_WHAT YOU NEED TO DO_.
Please copy out every line of the listing below in which the word "text" appears.

_INFORMATION SHOWN_.
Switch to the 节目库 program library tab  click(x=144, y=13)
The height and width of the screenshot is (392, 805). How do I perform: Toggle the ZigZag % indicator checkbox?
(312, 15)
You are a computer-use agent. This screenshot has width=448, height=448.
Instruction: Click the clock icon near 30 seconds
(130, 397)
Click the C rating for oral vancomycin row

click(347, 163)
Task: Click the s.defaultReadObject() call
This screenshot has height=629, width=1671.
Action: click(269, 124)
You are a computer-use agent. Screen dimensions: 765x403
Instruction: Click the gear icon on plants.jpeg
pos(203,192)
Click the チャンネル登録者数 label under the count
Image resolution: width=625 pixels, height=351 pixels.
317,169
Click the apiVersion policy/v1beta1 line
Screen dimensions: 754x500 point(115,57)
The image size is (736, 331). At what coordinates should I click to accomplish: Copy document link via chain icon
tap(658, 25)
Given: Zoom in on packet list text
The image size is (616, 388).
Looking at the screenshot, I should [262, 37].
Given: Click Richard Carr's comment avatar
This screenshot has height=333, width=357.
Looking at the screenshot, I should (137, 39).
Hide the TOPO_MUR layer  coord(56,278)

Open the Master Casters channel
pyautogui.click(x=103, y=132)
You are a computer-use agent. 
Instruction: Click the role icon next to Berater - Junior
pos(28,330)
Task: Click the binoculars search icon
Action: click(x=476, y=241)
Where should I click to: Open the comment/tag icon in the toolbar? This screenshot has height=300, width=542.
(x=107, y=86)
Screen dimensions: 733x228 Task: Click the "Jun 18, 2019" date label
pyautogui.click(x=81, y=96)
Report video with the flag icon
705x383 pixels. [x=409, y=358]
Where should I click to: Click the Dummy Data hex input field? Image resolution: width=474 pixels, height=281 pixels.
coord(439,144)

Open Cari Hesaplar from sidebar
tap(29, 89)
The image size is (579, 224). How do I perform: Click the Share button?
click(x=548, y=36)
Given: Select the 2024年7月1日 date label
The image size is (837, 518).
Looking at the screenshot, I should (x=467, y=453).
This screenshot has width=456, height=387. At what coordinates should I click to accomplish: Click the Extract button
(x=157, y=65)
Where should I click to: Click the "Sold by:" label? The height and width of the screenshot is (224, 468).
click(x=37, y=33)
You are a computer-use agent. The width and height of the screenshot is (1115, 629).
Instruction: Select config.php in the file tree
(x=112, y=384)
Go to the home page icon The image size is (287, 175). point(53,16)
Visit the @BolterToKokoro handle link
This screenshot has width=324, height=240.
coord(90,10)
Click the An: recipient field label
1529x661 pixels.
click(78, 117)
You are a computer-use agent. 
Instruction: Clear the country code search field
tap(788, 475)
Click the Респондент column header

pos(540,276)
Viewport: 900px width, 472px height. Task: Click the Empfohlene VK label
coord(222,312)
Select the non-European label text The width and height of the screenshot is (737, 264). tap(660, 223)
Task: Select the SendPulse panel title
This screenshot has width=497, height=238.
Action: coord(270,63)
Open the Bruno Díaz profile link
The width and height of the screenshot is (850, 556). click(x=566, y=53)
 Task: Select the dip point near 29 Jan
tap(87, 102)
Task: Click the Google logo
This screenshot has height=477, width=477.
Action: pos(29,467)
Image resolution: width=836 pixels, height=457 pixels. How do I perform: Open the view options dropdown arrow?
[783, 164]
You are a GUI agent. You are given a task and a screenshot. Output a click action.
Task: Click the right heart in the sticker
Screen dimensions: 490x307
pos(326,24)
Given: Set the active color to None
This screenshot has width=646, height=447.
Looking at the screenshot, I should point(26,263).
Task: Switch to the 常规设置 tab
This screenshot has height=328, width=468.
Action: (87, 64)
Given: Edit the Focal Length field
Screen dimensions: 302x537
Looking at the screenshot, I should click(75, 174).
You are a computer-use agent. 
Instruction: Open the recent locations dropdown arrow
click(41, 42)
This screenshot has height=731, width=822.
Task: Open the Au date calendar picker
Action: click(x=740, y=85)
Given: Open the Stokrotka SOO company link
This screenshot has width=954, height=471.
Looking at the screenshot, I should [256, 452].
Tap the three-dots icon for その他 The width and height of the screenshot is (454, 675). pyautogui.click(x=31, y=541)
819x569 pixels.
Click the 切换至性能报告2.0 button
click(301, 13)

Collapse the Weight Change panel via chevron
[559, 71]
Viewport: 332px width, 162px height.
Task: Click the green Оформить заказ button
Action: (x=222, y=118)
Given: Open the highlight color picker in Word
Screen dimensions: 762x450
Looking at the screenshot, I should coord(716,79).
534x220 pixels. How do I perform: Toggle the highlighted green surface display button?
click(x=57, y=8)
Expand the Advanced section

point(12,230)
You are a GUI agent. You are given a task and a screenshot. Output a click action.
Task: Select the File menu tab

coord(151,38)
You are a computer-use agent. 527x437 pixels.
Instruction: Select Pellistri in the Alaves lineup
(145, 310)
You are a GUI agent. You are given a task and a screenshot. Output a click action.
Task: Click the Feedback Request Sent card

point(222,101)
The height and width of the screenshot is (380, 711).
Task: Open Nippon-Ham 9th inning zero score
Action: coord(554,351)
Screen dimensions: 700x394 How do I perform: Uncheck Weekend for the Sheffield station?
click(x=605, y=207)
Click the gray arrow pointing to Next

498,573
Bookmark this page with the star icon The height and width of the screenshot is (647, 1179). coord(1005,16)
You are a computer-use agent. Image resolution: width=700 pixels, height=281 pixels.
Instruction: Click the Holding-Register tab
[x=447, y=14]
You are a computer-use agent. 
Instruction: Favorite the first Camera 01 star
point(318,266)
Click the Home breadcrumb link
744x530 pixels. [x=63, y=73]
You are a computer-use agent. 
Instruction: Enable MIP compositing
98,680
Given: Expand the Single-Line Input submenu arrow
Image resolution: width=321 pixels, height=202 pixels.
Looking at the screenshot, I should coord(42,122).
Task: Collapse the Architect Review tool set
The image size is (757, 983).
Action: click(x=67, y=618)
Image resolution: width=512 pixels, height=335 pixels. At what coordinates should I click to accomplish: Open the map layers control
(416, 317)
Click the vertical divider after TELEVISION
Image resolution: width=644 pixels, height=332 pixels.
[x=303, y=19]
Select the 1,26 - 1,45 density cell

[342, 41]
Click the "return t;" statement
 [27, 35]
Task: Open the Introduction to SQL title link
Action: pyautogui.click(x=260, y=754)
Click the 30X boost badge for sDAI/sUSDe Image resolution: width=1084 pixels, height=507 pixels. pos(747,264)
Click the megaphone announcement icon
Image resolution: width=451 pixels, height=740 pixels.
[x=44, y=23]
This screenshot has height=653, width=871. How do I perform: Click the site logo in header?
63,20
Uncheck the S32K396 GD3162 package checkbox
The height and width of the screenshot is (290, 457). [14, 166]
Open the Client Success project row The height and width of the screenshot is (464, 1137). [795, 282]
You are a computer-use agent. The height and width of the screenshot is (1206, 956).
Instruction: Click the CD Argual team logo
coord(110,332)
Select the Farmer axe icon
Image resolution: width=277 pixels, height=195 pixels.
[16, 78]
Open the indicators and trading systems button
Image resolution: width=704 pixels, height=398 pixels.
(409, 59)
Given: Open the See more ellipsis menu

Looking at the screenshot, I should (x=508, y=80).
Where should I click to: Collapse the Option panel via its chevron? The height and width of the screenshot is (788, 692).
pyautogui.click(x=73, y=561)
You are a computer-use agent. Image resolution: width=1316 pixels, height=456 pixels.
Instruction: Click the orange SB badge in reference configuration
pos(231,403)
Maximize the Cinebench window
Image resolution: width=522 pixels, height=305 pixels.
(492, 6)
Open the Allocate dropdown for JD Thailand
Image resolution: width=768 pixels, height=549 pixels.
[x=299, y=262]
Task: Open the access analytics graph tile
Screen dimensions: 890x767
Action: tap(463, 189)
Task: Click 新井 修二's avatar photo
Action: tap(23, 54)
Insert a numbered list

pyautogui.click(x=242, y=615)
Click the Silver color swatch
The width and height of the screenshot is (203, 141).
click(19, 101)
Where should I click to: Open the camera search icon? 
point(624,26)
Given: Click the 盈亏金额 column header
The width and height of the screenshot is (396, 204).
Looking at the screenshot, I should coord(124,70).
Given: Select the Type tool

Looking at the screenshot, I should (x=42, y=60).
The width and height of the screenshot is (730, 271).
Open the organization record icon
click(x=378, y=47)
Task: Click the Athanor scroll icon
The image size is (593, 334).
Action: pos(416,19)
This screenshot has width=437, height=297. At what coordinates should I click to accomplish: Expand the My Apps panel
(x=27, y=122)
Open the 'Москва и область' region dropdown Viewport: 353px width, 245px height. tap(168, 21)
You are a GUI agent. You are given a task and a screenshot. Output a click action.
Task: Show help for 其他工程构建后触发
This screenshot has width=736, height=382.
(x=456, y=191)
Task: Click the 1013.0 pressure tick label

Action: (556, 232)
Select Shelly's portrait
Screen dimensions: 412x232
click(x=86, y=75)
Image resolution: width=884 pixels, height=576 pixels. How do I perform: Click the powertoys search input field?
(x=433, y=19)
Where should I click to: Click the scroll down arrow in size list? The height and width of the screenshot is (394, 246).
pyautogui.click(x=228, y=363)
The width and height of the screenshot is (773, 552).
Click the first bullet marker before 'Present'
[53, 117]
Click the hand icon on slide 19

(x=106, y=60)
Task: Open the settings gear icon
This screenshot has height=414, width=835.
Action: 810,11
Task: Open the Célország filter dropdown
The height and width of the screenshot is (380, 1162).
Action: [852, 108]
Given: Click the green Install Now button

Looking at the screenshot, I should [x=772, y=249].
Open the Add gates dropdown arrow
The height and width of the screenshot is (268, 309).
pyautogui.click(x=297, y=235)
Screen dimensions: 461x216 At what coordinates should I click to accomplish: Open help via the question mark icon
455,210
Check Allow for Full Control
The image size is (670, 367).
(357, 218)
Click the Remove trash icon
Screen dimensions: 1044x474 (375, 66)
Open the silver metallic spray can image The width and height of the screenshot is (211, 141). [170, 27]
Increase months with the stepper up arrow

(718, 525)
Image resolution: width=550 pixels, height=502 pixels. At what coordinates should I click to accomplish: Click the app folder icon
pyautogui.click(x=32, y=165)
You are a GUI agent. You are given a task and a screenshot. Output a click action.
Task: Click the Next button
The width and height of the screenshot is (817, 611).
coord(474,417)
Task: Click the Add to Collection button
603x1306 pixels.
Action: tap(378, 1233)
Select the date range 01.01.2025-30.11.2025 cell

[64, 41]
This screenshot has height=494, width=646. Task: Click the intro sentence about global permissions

_RESPONSE TO THE TASK_.
Given: Zoom in on packet list text
Select the non-European label text The width and height of the screenshot is (737, 264). tap(660, 223)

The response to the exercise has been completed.